## Stored items
%%

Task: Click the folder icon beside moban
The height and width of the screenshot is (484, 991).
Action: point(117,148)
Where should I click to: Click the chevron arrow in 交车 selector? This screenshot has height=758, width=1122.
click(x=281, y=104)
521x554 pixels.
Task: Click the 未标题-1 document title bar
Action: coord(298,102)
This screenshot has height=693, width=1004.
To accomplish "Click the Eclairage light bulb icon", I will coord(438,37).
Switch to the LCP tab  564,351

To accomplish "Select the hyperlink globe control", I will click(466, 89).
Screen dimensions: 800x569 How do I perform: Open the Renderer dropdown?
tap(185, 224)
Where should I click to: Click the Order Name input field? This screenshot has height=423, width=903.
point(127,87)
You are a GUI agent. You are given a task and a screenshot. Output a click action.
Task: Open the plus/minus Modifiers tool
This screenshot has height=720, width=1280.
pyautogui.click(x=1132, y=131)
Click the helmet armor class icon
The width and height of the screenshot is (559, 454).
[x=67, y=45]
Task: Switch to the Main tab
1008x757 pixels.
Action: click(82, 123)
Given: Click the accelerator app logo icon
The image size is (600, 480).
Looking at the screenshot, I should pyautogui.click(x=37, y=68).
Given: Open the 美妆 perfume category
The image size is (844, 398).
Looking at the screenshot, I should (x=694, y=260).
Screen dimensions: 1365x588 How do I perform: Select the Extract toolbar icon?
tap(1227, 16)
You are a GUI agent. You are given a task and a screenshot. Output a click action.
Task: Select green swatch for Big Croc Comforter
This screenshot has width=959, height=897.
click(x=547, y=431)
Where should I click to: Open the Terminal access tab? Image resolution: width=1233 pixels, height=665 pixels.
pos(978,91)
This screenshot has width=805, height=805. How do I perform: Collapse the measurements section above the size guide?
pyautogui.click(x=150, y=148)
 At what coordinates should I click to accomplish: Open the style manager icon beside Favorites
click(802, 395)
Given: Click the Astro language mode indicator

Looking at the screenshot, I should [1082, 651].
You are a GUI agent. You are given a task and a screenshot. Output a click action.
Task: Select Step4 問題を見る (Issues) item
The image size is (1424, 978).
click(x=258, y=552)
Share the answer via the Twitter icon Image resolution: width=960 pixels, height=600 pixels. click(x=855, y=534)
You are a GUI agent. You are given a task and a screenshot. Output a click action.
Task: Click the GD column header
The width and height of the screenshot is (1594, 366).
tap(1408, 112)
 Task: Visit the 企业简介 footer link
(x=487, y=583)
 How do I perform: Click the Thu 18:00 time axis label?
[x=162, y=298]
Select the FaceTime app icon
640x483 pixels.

%%

## How to complete this task
Your task is to reproduce the entries exactly, starting at the first line and ending with the line containing "Given: Click the accelerator app logo icon".

## Your solution
Task: Click the folder icon beside moban
The height and width of the screenshot is (484, 991).
Action: point(117,148)
Where should I click to: Click the chevron arrow in 交车 selector? This screenshot has height=758, width=1122.
click(x=281, y=104)
521x554 pixels.
Task: Click the 未标题-1 document title bar
Action: coord(298,102)
This screenshot has height=693, width=1004.
To accomplish "Click the Eclairage light bulb icon", I will coord(438,37).
Switch to the LCP tab  564,351

To accomplish "Select the hyperlink globe control", I will click(466, 89).
Screen dimensions: 800x569 How do I perform: Open the Renderer dropdown?
tap(185, 224)
Where should I click to: Click the Order Name input field? This screenshot has height=423, width=903.
point(127,87)
You are a GUI agent. You are given a task and a screenshot. Output a click action.
Task: Open the plus/minus Modifiers tool
This screenshot has height=720, width=1280.
pyautogui.click(x=1132, y=131)
Click the helmet armor class icon
The width and height of the screenshot is (559, 454).
[x=67, y=45]
Task: Switch to the Main tab
1008x757 pixels.
Action: click(82, 123)
Given: Click the accelerator app logo icon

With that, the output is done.